6.3.4 Debugging File System Locks

The software described in this documentation is either in Extended Support or Sustaining Support. See https://www.oracle.com/us/support/library/enterprise-linux-support-policies-069172.pdf for more information.
Oracle recommends that you upgrade the software described by this documentation as soon as possible.

6.3.4 Debugging File System Locks

If an OCFS2 volume hangs, you can use the following steps to help you determine which locks are busy and the processes that are likely to be holding the locks.

Mount the debug file system.

# mount -t debugfs debugfs /sys/kernel/debug

Dump the lock statuses for the file system device (/dev/sdx1 in this example).
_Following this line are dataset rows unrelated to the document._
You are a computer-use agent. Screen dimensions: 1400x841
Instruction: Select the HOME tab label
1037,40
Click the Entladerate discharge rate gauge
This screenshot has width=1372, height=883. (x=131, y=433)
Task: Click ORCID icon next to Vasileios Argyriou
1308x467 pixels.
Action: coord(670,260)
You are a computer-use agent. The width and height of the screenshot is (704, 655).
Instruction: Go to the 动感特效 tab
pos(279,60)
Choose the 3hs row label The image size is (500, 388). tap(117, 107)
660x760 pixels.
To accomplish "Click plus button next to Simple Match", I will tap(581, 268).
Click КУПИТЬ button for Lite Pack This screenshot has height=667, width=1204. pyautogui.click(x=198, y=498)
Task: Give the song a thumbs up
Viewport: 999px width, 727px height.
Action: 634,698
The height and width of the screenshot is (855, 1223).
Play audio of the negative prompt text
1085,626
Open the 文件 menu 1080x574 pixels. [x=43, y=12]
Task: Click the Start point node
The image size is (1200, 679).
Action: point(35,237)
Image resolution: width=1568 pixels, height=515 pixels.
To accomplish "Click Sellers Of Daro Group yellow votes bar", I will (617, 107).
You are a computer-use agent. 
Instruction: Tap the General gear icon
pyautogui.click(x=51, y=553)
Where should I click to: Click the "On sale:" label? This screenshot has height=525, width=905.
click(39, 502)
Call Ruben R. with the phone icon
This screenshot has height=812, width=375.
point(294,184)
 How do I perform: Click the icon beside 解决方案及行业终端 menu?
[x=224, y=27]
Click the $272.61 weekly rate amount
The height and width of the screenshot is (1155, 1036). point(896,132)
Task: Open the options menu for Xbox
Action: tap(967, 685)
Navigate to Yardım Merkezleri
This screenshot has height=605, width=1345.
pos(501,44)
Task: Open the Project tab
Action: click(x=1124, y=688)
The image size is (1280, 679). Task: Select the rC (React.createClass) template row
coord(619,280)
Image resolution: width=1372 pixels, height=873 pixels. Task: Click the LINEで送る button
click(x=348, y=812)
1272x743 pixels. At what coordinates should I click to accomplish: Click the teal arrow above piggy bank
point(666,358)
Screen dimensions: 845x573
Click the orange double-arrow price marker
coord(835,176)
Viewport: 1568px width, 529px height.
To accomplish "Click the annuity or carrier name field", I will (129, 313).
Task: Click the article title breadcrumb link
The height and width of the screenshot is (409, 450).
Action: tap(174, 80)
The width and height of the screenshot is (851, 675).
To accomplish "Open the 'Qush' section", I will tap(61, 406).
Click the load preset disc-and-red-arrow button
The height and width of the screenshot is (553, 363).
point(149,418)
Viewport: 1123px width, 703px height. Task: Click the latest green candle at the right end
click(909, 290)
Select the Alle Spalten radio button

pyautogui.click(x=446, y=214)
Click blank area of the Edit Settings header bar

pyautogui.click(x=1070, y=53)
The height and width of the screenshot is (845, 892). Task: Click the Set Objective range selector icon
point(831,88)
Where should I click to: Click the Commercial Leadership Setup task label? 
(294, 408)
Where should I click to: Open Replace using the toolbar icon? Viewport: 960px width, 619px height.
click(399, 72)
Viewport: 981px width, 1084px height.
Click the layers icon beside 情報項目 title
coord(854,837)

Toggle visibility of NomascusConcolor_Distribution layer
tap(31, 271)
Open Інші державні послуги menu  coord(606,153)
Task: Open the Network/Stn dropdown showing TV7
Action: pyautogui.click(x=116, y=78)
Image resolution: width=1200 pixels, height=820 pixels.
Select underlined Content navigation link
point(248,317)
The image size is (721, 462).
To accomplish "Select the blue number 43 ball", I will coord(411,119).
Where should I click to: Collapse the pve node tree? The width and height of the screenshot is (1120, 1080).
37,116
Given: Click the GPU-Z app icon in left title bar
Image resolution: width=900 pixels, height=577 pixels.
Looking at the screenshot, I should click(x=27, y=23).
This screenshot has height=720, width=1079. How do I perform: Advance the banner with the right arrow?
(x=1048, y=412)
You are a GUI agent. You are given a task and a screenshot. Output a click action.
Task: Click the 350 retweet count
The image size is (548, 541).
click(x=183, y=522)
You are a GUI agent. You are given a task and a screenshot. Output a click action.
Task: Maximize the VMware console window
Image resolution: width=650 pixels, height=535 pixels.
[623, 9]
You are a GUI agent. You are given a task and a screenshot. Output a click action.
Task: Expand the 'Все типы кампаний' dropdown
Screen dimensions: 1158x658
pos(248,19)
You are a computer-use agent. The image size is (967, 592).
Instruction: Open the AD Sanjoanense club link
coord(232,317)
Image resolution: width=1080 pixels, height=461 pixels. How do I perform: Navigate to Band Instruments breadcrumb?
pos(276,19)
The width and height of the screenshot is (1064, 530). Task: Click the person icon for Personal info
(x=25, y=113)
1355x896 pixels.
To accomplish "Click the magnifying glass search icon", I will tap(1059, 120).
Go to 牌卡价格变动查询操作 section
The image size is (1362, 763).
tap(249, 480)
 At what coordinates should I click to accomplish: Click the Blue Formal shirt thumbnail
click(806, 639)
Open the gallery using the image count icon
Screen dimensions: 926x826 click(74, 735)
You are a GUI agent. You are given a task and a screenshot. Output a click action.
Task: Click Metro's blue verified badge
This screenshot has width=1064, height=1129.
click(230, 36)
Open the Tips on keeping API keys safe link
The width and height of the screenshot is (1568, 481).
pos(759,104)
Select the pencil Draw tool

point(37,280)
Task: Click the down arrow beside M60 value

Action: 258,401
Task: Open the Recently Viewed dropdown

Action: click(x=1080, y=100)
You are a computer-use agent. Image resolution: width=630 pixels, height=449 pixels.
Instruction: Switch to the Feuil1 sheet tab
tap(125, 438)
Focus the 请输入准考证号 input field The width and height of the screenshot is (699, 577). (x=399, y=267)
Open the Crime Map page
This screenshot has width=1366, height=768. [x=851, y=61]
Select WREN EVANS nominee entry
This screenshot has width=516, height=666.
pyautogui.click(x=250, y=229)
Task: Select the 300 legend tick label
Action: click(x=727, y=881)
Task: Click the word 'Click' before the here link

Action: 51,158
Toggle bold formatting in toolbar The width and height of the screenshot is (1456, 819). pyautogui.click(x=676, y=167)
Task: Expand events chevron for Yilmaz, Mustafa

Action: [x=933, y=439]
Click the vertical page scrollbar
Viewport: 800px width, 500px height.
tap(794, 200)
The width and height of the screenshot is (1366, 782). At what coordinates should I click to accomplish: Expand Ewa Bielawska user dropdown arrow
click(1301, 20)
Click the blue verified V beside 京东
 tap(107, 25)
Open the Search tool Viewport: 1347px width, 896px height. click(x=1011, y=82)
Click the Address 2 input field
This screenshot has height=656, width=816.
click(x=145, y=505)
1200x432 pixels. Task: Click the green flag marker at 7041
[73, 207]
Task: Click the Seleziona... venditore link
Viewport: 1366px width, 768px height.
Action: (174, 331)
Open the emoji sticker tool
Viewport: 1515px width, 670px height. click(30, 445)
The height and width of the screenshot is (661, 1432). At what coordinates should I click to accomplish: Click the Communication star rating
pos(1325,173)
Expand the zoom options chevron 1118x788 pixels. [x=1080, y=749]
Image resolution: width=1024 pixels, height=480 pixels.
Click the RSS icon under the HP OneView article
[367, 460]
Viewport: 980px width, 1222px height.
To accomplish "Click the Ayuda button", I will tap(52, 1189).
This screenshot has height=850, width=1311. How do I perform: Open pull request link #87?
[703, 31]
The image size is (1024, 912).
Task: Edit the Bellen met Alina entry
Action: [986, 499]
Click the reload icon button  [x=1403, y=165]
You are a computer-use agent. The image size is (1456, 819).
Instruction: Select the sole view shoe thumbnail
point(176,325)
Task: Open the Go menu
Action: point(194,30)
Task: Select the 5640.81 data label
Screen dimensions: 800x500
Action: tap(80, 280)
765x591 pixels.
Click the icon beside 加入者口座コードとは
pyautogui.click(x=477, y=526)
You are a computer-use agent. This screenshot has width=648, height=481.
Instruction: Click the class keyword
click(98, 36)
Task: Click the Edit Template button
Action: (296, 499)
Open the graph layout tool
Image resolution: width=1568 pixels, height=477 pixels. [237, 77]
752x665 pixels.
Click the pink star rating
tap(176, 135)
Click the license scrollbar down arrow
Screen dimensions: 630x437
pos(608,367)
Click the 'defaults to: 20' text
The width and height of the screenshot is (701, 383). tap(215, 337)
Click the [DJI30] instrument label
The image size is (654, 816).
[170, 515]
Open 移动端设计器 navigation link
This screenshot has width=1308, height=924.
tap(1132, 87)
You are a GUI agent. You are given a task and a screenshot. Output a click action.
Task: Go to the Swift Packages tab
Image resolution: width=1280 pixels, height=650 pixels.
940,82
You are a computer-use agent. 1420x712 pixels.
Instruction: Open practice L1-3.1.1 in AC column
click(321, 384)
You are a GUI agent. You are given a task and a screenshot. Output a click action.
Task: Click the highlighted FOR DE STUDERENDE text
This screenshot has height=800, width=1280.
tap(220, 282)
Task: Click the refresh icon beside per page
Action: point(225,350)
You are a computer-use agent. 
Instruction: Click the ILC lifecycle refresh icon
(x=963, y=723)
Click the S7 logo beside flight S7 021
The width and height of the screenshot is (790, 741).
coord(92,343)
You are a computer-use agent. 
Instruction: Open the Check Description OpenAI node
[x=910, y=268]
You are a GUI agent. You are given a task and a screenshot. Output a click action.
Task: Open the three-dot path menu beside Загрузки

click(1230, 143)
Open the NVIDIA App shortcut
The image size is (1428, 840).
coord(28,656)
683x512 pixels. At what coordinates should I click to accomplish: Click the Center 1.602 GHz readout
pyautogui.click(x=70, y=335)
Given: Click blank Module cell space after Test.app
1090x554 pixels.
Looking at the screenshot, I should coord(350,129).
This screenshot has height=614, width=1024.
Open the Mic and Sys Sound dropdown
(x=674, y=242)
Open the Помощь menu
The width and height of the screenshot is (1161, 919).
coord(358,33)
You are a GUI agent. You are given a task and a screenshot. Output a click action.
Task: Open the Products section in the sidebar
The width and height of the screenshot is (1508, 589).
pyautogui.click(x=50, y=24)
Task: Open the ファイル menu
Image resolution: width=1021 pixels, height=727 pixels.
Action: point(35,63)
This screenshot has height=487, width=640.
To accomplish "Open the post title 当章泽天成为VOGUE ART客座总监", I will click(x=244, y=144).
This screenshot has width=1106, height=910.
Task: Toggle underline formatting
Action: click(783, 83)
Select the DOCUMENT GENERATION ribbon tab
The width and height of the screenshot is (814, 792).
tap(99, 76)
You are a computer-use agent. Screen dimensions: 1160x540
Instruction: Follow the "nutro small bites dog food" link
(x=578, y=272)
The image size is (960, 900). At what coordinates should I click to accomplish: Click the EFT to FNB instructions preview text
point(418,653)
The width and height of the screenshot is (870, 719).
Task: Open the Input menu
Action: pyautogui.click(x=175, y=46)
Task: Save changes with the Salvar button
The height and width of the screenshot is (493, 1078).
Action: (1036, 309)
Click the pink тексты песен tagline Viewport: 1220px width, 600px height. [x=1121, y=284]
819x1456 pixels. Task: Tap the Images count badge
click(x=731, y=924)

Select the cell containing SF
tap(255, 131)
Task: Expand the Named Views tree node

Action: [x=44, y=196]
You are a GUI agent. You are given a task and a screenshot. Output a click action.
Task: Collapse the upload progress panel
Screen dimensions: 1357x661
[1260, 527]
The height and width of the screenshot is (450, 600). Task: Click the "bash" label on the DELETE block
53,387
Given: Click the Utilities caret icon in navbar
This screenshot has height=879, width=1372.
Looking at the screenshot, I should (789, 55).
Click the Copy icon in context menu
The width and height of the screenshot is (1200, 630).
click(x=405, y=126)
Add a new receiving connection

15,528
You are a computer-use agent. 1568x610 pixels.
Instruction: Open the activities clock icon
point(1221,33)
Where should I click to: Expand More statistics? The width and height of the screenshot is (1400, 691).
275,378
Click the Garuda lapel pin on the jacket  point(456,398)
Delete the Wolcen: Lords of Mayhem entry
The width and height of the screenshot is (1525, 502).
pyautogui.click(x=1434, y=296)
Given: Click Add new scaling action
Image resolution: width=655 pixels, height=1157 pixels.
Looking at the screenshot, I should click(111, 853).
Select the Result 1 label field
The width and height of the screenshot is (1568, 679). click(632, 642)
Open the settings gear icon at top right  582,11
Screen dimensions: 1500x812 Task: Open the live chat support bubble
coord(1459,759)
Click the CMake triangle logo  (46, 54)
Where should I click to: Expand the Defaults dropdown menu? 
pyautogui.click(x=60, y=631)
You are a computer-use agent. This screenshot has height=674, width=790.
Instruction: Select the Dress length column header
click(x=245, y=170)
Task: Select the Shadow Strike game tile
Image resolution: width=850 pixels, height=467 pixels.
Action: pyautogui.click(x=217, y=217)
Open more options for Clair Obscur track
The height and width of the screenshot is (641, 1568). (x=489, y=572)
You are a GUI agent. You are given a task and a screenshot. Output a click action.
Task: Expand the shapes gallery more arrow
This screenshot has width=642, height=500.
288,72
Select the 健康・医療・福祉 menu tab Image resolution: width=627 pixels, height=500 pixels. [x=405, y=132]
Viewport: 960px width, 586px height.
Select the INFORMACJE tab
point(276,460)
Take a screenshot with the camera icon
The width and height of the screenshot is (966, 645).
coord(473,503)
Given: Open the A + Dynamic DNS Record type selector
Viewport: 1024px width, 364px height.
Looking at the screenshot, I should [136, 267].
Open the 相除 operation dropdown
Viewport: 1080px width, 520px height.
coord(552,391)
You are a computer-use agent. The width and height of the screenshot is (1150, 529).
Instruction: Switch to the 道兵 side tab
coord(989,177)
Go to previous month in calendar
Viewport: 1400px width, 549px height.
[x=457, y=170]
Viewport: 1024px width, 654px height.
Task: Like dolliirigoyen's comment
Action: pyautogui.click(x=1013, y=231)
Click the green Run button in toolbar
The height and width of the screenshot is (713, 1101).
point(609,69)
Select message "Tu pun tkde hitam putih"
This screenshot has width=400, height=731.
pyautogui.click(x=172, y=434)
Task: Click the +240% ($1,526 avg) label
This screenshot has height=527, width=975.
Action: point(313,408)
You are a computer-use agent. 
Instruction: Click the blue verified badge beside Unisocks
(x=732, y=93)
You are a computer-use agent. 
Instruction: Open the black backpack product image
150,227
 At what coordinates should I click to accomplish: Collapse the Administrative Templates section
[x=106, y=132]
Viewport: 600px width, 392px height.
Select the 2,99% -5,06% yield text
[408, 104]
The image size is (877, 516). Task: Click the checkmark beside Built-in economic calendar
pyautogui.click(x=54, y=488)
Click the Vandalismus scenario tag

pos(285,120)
# echo "fs_locks" | debugfs.ocfs2 /dev/sdx1 >/tmp/fslocks 62
Lockres: M00000000000006672078b84822 Mode: Protected Read
Flags: Initialized Attached
RO Holders: 0 EX Holders: 0
Pending Action: None Pending Unlock Action: None
Requested Mode: Protected Read Blocking Mode: Invalid

The Lockres field is the lock name used by the DLM. The lock name is a combination of a lock-type identifier, an inode number, and a generation number. The following table shows the possible lock types.

Identifier	Lock Type
`D`	File data.
`M`	Metadata.
`R`	Rename.
`S`	Superblock.
`W`	Read-write.

Use the Lockres value to obtain the inode number and generation number for the lock.

# echo "stat <M00000000000006672078b84822>" | debugfs.ocfs2 -n /dev/sdx1
Inode: 419616   Mode: 0666   Generation: 2025343010 (0x78b84822)
...

Determine the file system object to which the inode number relates by using the following command.
```
# echo "locate <419616>" | debugfs.ocfs2 -n /dev/sdx1
419616 /linux-2.6.15/arch/i386/kernel/semaphore.c
```
Obtain the lock names that are associated with the file system object.
```
# echo "encode /linux-2.6.15/arch/i386/kernel/semaphore.c" | \
  debugfs.ocfs2 -n /dev/sdx1
M00000000000006672078b84822 D00000000000006672078b84822 W00000000000006672078b84822  
```
In this example, a metadata lock, a file data lock, and a read-write lock are associated with the file system object.

Determine the DLM domain of the file system.

# echo "stats" | debugfs.ocfs2 -n /dev/sdX1 | grep UUID: | while read a b ; do echo $b ; done
82DA8137A49A47E4B187F74E09FBBB4B

Use the values of the DLM domain and the lock name with the following command, which enables debugging for the DLM.
```
# echo R 82DA8137A49A47E4B187F74E09FBBB4B \
  M00000000000006672078b84822 > /proc/fs/ocfs2_dlm/debug  
```

Examine the debug messages.

# dmesg | tail
struct dlm_ctxt: 82DA8137A49A47E4B187F74E09FBBB4B, node=3, key=965960985
  lockres: M00000000000006672078b84822, owner=1, state=0 last used: 0, 
  on purge list: no granted queue:
      type=3, conv=-1, node=3, cookie=11673330234144325711, ast=(empty=y,pend=n), 
      bast=(empty=y,pend=n) 
    converting queue:
    blocked queue:

The DLM supports 3 lock modes: no lock (type=0), protected read (type=3), and exclusive (type=5). In this example, the lock is controlled by node 1 (owner=1) and node 3 has been granted a protected-read lock on the file-system resource.

Run the following command, and look for processes that are in an uninterruptable sleep state as shown by the D flag in the STAT column.
```
# ps -e -o pid,stat,comm,wchan=WIDE-WCHAN-COLUMN
```
At least one of the processes that are in the uninterruptable sleep state will be responsible for the hang on the other node.

If a process is waiting for I/O to complete, the problem could be anywhere in the I/O subsystem from the block device layer through the drivers to the disk array. If the hang concerns a user lock (flock()), the problem could lie in the application. If possible, kill the holder of the lock. If the hang is due to lack of memory or fragmented memory, you can free up memory by killing non-essential processes. The most immediate solution is to reset the node that is holding the lock. The DLM recovery process can then clear all the locks that the dead node owned, so letting the cluster continue to operate.